Keeping Company IT Policies and Procedures Current Are Essential
IT policies and procedures are not “set and forget” documents. Read on and discover why they need to be updated regularly and some tips to implement you may not have thought of.
- Keep IT systems running optimally and securely. Documents need to be updated to reflect changes made to the systems so problems don’t arise. An example, if a company started collecting additional personal data from customers, it should update its privacy, data governance, and other applicable policies and procedures. Otherwise, the data might not be properly collected, cleaned, secured, used, and stored. This could lead to security vulnerabilities (e.g., improperly stored data) or data integrity issues (e.g., new data cannot be combined with existing data due to formatting inconsistencies).

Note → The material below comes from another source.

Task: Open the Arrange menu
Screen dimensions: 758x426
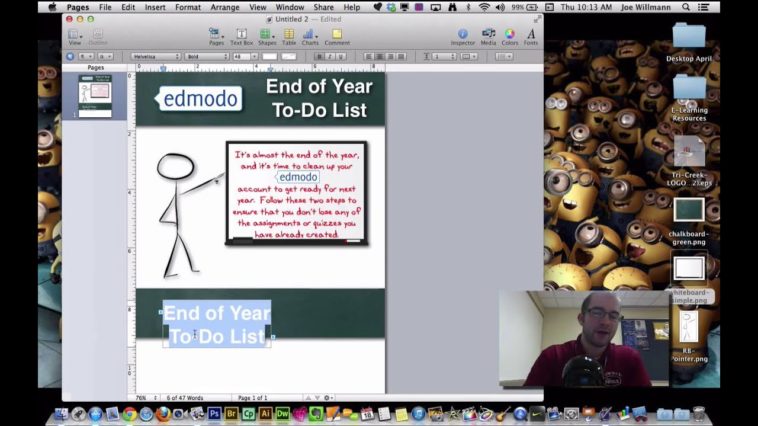Action: pyautogui.click(x=225, y=7)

- Avoiding lawsuits. Businesses can be held liable for out-dated, vague, and inconsistently enforced policies. For instance, a US jury awarded $21 million in damages to a woman who was struck by a Coca-Cola delivery driver who had been talking on her cell phone at the time of the accident. The plaintiff’s attorneys successfully argued that the company’s mobile phone policy for its drivers was vague and that Coca-Cola was aware of the dangers of distracted driving but withheld this information from its drivers.
- BYOD Policy. Perhaps you have recently permitted employees to use their personal smartphones for work, if so, a Bring Your Own Device policy is needed to govern the use of employee-owned phones in the workplace. Not sure if you want to allow personal phone usage? Click here for recent research and pros and cons of even having your employees use their own smartphones for work.
In addition, it is a good idea to test certain IT policies and procedures before the review process. For example, you could test the IT disaster recovery plan and procedures by holding a drill. This allows you to identify any issues that need to be updated (e.g., phone numbers that are no longer correct). The drill will allow employees to become familiar with the process and lessen employees’ stress in the event of an actual disaster. A good plan understood by all, ultimately will lead to a faster recovery time.
Make sure your IT policies are clear, reviewed annually, are current with the times, and consistently enforced throughout your workplace and with your on and off-site employees or subcontractors. As always, its good to have each employee sign off that they have read and understand the existing and revised policies and procedures to help protect your company.